So we can do quite a lot that comes for free with the fact that we’re using automata. Now I was going to do this conjecture, but I think I don’t really have time, so I will skip that.
But if you want, you can look at the slides, which are online. OK, so for this audience, I think the question is probably occurring to you, how do you rely on the results?
So if I were talking to a different audience, what I would say is, well, we’ve run it hundreds and thousands of times, and we’ve proved lots of theorems. We’ve reproved stuff from the literature. We found errors in the literature. It’s never done anything wrong. And maybe for this audience, that’s not the right answer.
Although I do hear that recently, Isabel was able to prove false, so that’s an interesting result, I guess.

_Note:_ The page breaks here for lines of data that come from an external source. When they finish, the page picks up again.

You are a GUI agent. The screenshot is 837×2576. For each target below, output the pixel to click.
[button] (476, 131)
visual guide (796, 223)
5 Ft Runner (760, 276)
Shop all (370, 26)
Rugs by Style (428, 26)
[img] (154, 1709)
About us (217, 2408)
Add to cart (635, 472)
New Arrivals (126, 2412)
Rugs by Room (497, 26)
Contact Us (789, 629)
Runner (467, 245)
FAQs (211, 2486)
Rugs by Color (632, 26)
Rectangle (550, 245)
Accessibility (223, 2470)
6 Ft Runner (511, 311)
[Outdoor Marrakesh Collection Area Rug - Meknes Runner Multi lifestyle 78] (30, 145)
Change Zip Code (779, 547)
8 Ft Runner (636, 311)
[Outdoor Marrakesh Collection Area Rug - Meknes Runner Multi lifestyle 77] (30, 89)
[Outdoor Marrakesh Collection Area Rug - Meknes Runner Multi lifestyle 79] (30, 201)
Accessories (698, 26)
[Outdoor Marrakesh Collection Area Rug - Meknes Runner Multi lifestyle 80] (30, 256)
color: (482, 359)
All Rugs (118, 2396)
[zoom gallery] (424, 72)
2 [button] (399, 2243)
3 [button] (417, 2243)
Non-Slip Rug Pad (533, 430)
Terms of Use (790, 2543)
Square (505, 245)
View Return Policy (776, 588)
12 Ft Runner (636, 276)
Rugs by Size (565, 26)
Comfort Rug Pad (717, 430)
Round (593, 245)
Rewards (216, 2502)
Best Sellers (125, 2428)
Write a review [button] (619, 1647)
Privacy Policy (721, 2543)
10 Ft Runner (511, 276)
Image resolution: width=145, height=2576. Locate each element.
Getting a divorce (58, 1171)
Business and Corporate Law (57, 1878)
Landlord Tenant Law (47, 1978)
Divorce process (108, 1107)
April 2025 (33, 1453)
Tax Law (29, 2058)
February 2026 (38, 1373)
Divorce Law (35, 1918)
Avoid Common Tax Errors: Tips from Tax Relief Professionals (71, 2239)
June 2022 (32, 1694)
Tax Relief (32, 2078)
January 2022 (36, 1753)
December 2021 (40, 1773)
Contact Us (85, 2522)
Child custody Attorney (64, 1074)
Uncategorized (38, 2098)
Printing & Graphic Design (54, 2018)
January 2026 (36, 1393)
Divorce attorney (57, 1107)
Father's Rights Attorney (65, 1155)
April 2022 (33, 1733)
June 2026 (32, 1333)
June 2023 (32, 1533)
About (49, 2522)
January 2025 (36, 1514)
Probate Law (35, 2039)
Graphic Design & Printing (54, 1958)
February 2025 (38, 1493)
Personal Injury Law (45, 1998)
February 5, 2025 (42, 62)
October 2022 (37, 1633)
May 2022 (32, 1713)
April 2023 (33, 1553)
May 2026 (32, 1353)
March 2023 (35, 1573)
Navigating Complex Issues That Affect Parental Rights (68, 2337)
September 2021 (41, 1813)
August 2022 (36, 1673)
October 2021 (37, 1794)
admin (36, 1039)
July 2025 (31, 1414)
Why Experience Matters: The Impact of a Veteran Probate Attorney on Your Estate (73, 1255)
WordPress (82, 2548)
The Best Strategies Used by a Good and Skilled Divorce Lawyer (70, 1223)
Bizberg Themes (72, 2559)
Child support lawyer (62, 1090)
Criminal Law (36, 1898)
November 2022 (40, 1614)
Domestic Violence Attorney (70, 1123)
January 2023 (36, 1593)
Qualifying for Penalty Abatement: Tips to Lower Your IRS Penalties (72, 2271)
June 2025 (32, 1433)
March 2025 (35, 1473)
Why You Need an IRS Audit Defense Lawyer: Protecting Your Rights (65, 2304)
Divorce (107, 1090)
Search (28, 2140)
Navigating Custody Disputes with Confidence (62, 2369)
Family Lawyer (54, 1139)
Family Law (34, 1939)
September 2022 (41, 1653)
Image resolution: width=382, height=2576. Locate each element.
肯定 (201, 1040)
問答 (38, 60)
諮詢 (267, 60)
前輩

Not widely publicized. And at least some of the people involved with it said things like, “Oh, it’s just a bug in the program.”
I thought that would get more laughs. So, there’s not a short certificate of correctness. For many of these calculations done by Walnut, it seems like the only way really to check them is to run it again, perhaps on a different system, or write your own stuff that implements the completely trivial algorithms that it does.
There’s two parts. Basically, there’s a parser. The parser takes the first-order statement and turns it into a list of instructions on automata.
Take this automaton and do an outer product, a Cartesian product construction with this automaton, that kind of thing. So both of these, at least in theory, should be capable of formal verification. And I’ll say a little bit more about that in a second.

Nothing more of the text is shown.